TRY IT — Return each line in the records below that includes "will".

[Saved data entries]
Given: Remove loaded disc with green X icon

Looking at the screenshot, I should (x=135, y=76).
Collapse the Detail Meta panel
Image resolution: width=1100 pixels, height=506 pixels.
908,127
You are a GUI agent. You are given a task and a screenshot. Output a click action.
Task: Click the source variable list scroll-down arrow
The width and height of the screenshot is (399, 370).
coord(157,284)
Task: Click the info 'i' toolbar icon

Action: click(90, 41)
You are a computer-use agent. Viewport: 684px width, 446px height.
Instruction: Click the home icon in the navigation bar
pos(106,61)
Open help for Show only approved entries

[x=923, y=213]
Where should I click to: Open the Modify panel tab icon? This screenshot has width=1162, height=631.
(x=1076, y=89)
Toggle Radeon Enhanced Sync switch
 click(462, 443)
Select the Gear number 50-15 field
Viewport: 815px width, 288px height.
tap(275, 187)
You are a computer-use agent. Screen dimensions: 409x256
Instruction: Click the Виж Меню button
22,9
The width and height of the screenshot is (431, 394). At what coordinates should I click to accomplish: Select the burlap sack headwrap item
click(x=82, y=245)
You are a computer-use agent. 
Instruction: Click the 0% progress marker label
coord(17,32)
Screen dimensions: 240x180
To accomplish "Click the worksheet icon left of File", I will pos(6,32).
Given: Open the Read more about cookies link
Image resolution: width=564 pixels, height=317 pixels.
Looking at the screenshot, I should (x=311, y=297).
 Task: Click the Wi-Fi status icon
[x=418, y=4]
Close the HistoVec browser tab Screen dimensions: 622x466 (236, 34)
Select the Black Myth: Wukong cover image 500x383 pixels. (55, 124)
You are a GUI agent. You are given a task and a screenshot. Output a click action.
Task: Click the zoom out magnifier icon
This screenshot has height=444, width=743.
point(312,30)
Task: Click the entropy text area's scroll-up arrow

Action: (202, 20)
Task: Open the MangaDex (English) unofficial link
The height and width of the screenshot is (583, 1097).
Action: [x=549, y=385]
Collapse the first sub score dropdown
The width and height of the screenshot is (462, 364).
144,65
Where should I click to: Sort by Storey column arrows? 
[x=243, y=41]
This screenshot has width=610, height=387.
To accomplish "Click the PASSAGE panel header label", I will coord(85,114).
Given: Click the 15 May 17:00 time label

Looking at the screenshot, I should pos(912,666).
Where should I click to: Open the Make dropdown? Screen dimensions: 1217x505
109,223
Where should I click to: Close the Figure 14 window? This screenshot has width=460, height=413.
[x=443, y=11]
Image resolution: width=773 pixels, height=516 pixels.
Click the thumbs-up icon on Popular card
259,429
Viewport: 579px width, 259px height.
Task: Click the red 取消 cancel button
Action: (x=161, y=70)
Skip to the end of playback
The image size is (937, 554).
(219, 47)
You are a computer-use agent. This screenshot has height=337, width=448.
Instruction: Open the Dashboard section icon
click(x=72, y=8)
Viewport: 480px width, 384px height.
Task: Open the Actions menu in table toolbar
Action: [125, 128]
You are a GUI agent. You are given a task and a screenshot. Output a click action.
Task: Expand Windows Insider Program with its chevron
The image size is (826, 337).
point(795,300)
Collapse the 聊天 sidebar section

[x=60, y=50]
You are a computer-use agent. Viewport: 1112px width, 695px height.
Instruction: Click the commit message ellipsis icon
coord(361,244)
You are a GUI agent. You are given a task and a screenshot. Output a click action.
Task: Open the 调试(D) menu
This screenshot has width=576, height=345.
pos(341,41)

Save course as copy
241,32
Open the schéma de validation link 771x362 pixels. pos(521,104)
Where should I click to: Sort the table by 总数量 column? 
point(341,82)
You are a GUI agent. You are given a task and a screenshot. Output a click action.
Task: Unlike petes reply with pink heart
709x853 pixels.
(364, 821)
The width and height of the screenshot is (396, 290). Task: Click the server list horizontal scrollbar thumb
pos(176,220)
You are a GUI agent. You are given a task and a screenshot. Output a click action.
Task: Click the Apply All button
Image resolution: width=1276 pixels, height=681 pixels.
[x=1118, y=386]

ANSWER BOX —
To accomplish "Click the worksheet icon left of File", I will pos(6,32).
To accomplish "Click the PASSAGE panel header label", I will coord(85,114).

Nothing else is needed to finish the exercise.